Letter from Boehlert to Barton
July 18th, 2005Posted by: admin
July 14, 2005
The Honorable Joe Barton
Chairman
Committee on Energy and Commerce
2125 Rayburn House Office Building
Washington, DC 20515
Dear Mr. Chairman:
I am writing to express my strenuous objections to what I see as the misguided and illegitimate investigation you have launched concerning Dr. Michael Mann, his co-authors and sponsors.
First, your Committee lacks jurisdiction over this matter. Both the National Science Foundation and climate change research are under the purview of the House Committee on Science. This is in no way my central concern about your investigation, but I raise it at the outset because it may have legal implications as you proceed. Jurisdiction is also relevant because the insensitivity toward the workings of science demonstrated in your investigative letters may reflect your Committee?’s inexperience in the areas you are investigating.
My primary concern about your investigation is that its purpose seems to be to intimidate scientists rather than to learn from them, and to substitute Congressional political review for scientific peer review. This would be pernicious.
It is certainly appropriate for Congress to try to understand scientific disputes that impinge on public policy. There are many ways for us to do that, including hearings with a balanced set of witnesses, briefings with scientists, and requests for reviews by the National Academy of Sciences or other experts.
But you have taken a decidedly different approach – one that breaks with precedent and raises the specter of politicians opening investigations against any scientist who reaches a conclusion that makes the political elite uncomfortable.

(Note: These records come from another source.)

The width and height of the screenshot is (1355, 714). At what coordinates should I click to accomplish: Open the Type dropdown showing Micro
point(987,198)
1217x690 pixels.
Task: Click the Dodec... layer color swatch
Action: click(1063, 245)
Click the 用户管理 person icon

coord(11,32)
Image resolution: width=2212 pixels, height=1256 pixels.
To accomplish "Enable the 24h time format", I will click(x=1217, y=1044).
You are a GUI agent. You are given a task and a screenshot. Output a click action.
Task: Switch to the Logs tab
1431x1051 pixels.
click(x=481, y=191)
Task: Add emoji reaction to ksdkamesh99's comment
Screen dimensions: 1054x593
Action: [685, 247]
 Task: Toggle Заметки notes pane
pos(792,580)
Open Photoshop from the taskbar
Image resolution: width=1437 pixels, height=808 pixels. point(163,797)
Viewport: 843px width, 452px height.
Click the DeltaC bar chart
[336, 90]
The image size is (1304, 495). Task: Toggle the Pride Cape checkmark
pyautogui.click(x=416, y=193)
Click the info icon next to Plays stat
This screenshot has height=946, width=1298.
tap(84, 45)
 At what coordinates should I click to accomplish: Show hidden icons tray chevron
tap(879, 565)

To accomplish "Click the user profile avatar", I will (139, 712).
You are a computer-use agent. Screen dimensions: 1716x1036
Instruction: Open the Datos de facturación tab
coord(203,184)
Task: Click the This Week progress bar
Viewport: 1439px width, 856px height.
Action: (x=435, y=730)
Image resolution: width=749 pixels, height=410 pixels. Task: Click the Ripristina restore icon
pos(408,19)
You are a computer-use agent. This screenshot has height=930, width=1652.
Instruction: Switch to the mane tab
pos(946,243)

Rather than bringing Dr. Mann and his antagonists together in a public forum to explain their differences, you have sent an investigative letter to Dr. Mann and his colleagues that raises charges that the scientific community has put to rest, and ask for detailed scientific explanations that your Committee undoubtedly lacks the expertise to review.
This is utterly unnecessary given that Dr. Mann’s articles have prompted a spirited and appropriate (and often technically complex) debate in the scientific community that has played out in readily available journals. Moreover, the only charge that has been leveled against Dr. Mann that might prompt Congressional notice – that he was refusing to share data – has been soundly rejected by the National Science Foundation, and those who continue to raise the charge are well aware of that.
Therefore, one has to conclude that there is no legitimate reason for your investigation. The investigation is not needed to gain access to data. The investigation is not needed to get balanced information on a scientific debate. The investigation is not needed to prompt scientific discussion of an important issue.
The only conceivable explanation for the investigation is to attempt to intimidate a prominent scientist and to have Congress put its thumbs on the scales of a scientific debate. This is at best foolhardy; when it comes to scientific debates, Congress is “all thumbs.”
The precedent your investigation sets is truly chilling. Are scientists now supposed to look over their shoulders to determine if their conclusions might prompt a Congressional inquiry no matter how legitimate their work? If Congress wants public policy to be informed by scientific research, then it has to allow that research to operate outside the political realm. Your inquiry seeks to erase that line between science and politics.
There are numerous scientific debates ongoing about climate change. Data and conclusions get challenged all the time. Are we going to launch biased investigations each time a difference appears in the literature?
I hope you will reconsider the investigation you have launched and allow the scientific community to debate its work as it always has. Seeking scientific truth is too important to be impeded by political expediency. That’s a position that Members on all sides of the climate change debate should share.
Sincerely,
SHERWOOD BOEHLERT
Chairman
July 18th, 2005 at 3:05 pm
This letter may turn out to be unfortunate for those who would enlighten the public to the facts of global warming and the threat that global warming poses to them.
Typically, a response to a Congressional investigative request imposes an obligation on the requesting party to take the response seriously and follow through in a responsible manner. Dr. Mann’s response was very clear, truthful and to the point; an excellent response! I hope that this letter to The Honorable Joe Barton doesn’t have the effect of letting him off the hook.